Emeric Boigné, Stanford University, Stanford, USAPriyanka Muhunthan, Stanford University, Stanford, USASadaf Sobhani, Stanford University, Stanford, USADanyal Mohaddes, Stanford University, Stanford, USAMatthias Ihme, Stanford University, Stanford, USA
Porous Media Combustion (PMC) has been the subject of constant research efforts over the past decades because of its promising combustion properties, which include extended power modulation and reduced CO and NOx emissions. Porous media burners consist of a porous ceramic foam facilitating internal heat-recirculation from the hot combustion products to the unburned reactant stream. However, the strong interaction between the porous ceramic matrix and hot combustion environment introduces significant challenges to the material properties of the porous foam. This presentation provides a detailed analysis of the competing requirements in terms of pressure drop considerations, catalytic effects, thermal transport and structural durability. To this end, commonly used ceramic materials, including alumina, silicon carbide or yttria-stabilized zirconia were considered experimentally. Open-cell foams were operated in burners over extended periods of time, and compared with respect to manufacturing techniques, burner performances, and material properties. Differences in the foam geometries were analyzed using X-ray microtomography. The topologies of the different ceramics were extracted and used to evaluate several geometric properties.

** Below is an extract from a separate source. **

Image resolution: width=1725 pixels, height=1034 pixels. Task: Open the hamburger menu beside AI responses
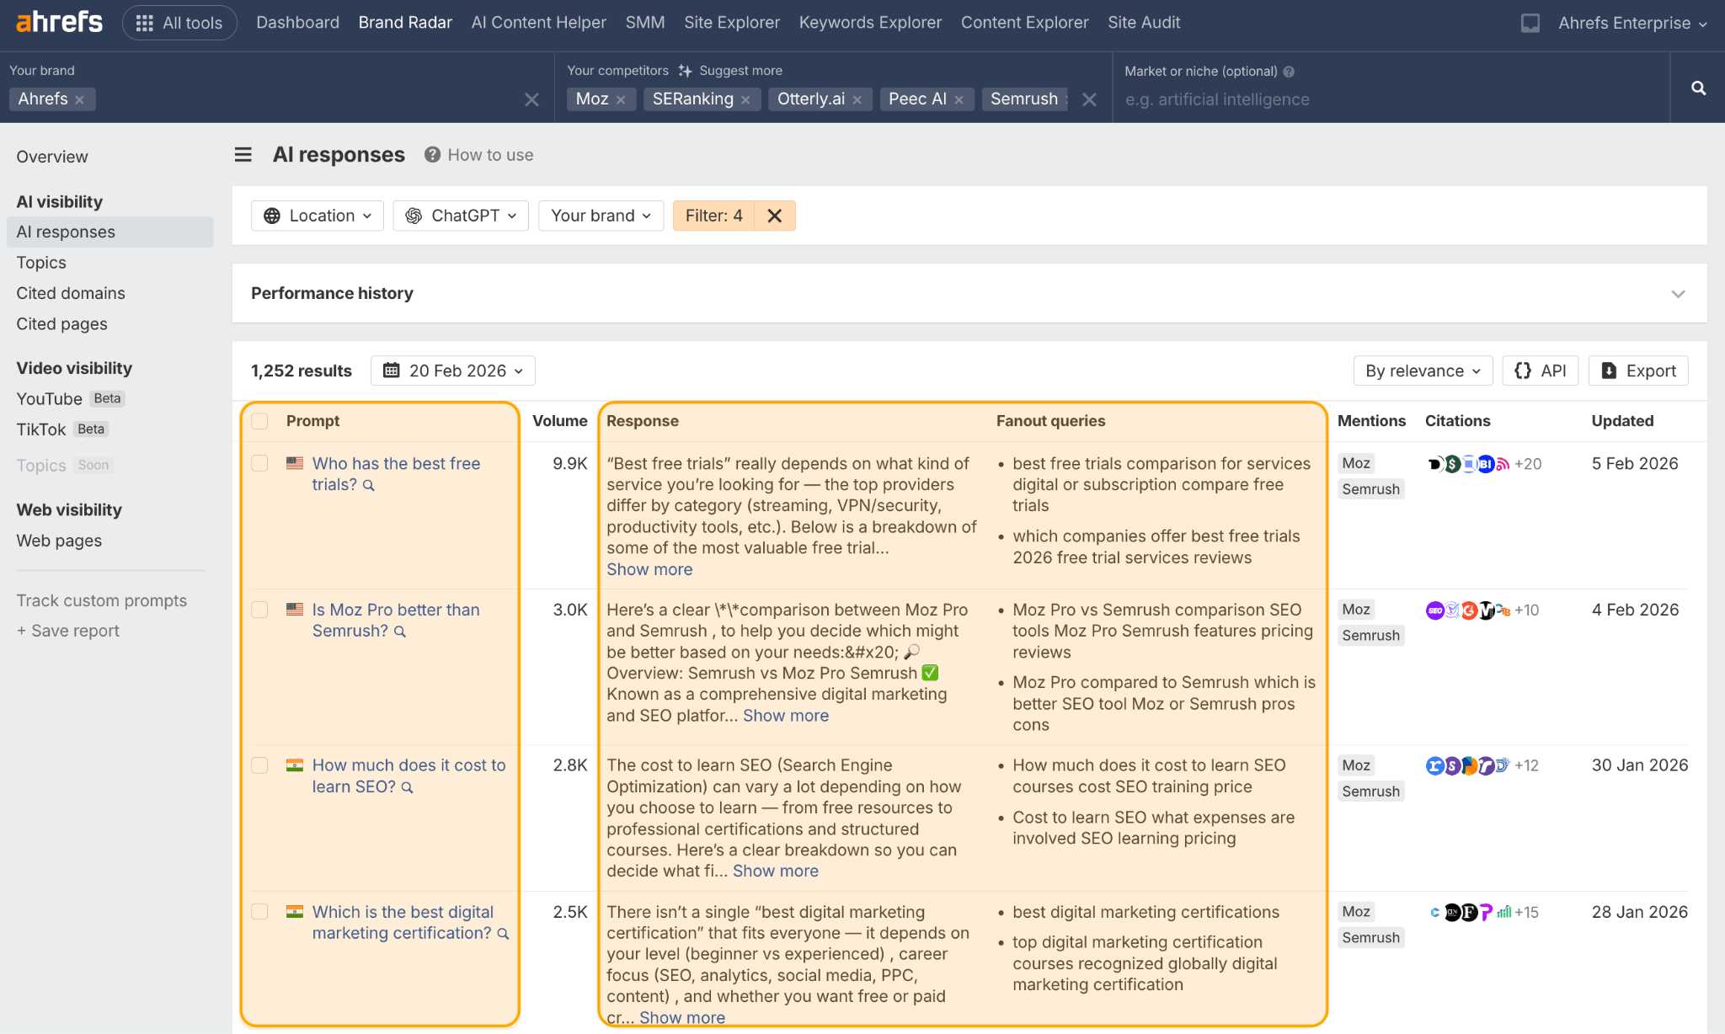pyautogui.click(x=243, y=154)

Porosity, pore and cell diameters were characterized and used as input to 1D volume-averaged simulations. The pore-geometries obtained from 3D tomographic reconstructions were simulated to computationally evaluate effective conductive properties. On-going work focusing on using scanning electron microscope to further investigate catalytic effects and thermal durability are presented and further challenges encountered in one- and multi-dimensional simulations are discussed.